As the philosopher pointed out Ludwig Wittgenstein“The limits of my language are the limits of my world.” What world are we building if we cannot name fear, frustration, rage, impotence we feel when looking at the present and not understand where we are going?

The leadership we need today is not the one who knows everything, but the one who dares not knowing. He who creates a space where the other can say “I’m wrong” without fear of being judged. Who is encouraged to recognize that he cannot alone. He who does not promise stability, but offers presence.

In his studies on adaptive leadership, Harvard academic, Ron Heifedistinguishes between technical problems and adaptive challenges. The former have an expert knowledge solution. The latter require personal and collective transformation. What we live in Argentina today is this second category: there are no manuals, there are no magical solutions. We just have to learn together. And that begins to speak differently.

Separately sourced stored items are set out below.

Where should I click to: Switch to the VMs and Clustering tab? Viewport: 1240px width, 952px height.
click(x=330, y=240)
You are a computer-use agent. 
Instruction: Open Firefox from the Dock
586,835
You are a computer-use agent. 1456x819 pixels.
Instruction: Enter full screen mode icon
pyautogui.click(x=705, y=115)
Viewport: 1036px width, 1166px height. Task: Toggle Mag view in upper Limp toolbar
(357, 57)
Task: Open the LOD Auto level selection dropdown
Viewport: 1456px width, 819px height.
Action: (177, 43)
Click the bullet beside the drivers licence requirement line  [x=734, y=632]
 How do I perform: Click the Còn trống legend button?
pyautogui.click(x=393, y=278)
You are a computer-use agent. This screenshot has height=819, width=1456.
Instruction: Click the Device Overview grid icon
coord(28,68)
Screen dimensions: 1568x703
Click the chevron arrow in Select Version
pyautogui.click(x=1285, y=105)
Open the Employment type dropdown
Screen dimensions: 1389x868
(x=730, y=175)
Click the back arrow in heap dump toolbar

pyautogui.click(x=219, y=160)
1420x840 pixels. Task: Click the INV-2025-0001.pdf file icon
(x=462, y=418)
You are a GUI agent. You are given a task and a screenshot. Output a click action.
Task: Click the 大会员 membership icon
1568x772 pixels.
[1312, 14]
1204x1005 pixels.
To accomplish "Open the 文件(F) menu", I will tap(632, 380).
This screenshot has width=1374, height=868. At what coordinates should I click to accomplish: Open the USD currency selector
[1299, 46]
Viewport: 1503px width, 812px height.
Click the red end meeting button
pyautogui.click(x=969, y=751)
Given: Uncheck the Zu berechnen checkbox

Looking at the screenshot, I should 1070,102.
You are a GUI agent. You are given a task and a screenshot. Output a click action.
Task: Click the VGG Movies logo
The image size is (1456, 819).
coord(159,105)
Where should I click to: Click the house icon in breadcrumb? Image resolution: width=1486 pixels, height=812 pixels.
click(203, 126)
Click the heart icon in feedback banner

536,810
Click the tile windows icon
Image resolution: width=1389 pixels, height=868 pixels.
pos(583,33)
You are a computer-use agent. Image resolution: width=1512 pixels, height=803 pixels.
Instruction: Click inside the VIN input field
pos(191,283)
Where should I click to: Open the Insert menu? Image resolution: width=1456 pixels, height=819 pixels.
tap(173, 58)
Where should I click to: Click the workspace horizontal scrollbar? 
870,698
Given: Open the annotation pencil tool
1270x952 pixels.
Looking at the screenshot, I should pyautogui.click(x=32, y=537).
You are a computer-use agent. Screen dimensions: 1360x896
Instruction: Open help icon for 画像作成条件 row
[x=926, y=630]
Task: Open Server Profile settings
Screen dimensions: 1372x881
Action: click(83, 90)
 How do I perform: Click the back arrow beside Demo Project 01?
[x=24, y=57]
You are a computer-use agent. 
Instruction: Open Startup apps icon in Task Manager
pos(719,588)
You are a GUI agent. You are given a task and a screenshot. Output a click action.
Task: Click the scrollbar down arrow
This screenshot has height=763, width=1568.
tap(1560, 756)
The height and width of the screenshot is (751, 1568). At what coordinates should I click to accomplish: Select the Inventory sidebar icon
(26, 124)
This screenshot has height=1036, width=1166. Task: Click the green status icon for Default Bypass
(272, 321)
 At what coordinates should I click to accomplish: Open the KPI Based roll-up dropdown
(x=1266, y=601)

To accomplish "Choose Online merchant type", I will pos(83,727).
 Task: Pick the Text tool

From existential philosophy, thinkers like Søren Kierkegaard either Jean-Paul Sartre They warned that the human being is condemned to choose even in the midst of uncertainty, and that freedom often hurts. We cannot escape the emptiness that generates not knowing, but we can choose how to answer before him. In ontological coaching, that choice begins in language: each conversation can be an act of creation. In this way, meaning is not discovered, It is built together.

But if language creates realities, as the ontological coaching raises, the question is no longer only how we sustain ourselves, but what possible worlds we are willing to declare. In times of crisis, leadership cannot be limited to containing. We need leaders who design futures, who enable new conversations, invite to imagine what does not yet exist.

In that sense, Leading is not to offer closed answers, but be encouraged to open powerful questions. It is running from the place that “knows” to transform into a significant. It is not to control the way, but to generate the conditions so that others can draw it with autonomy and commitment.

Uncertainty is not resolved, it is inhabited. And in that shared experience, leaders can choose between trapped in fear … or be protagonists of the language that shapes the future.

Instead of asking “What decisions should a leader make today?”, Perhaps we should start with another: what conversations are pending in your team, in your family, in yourself?

Today leading is not to send or convince. It is to create conditions so that others can express themselves and rebuild their meaning in the midst of chaos. Because if we don’t know what will happen, at least we need to know that we are not alone to cross it.